# Your goal:
Each entry needs to be retyped exactly.

# Stored data entries:
----------
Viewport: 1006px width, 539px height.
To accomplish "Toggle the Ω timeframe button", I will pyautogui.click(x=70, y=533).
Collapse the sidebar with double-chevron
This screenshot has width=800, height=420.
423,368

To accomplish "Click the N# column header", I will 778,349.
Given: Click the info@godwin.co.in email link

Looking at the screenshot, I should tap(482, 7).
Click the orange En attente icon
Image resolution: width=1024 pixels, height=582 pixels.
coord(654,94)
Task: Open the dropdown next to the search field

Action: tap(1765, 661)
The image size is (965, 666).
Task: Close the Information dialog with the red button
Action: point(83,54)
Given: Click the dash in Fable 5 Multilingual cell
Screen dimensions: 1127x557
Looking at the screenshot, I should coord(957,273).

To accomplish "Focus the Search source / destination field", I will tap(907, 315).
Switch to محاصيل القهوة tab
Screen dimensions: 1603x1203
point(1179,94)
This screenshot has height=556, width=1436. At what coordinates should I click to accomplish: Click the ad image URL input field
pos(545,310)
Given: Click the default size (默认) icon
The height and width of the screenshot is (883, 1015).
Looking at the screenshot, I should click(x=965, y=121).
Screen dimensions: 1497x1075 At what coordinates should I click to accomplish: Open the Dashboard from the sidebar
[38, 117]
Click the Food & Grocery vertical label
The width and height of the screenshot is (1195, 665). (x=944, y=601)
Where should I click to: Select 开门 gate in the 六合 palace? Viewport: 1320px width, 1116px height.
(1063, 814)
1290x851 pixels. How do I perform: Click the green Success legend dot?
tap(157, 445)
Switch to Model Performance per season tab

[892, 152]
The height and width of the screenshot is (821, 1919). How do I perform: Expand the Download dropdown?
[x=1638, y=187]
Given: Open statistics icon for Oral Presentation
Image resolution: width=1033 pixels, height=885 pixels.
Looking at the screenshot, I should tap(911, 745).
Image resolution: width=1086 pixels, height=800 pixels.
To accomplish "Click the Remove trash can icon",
----------
# Result:
Viewport: 1006px width, 539px height.
To accomplish "Toggle the Ω timeframe button", I will pyautogui.click(x=70, y=533).
Collapse the sidebar with double-chevron
This screenshot has width=800, height=420.
423,368

To accomplish "Click the N# column header", I will 778,349.
Given: Click the info@godwin.co.in email link

Looking at the screenshot, I should tap(482, 7).
Click the orange En attente icon
Image resolution: width=1024 pixels, height=582 pixels.
coord(654,94)
Task: Open the dropdown next to the search field

Action: tap(1765, 661)
The image size is (965, 666).
Task: Close the Information dialog with the red button
Action: point(83,54)
Given: Click the dash in Fable 5 Multilingual cell
Screen dimensions: 1127x557
Looking at the screenshot, I should coord(957,273).

To accomplish "Focus the Search source / destination field", I will tap(907, 315).
Switch to محاصيل القهوة tab
Screen dimensions: 1603x1203
point(1179,94)
This screenshot has height=556, width=1436. At what coordinates should I click to accomplish: Click the ad image URL input field
pos(545,310)
Given: Click the default size (默认) icon
The height and width of the screenshot is (883, 1015).
Looking at the screenshot, I should click(x=965, y=121).
Screen dimensions: 1497x1075 At what coordinates should I click to accomplish: Open the Dashboard from the sidebar
[38, 117]
Click the Food & Grocery vertical label
The width and height of the screenshot is (1195, 665). (x=944, y=601)
Where should I click to: Select 开门 gate in the 六合 palace? Viewport: 1320px width, 1116px height.
(1063, 814)
1290x851 pixels. How do I perform: Click the green Success legend dot?
tap(157, 445)
Switch to Model Performance per season tab

[892, 152]
The height and width of the screenshot is (821, 1919). How do I perform: Expand the Download dropdown?
[x=1638, y=187]
Given: Open statistics icon for Oral Presentation
Image resolution: width=1033 pixels, height=885 pixels.
Looking at the screenshot, I should tap(911, 745).
Image resolution: width=1086 pixels, height=800 pixels.
To accomplish "Click the Remove trash can icon",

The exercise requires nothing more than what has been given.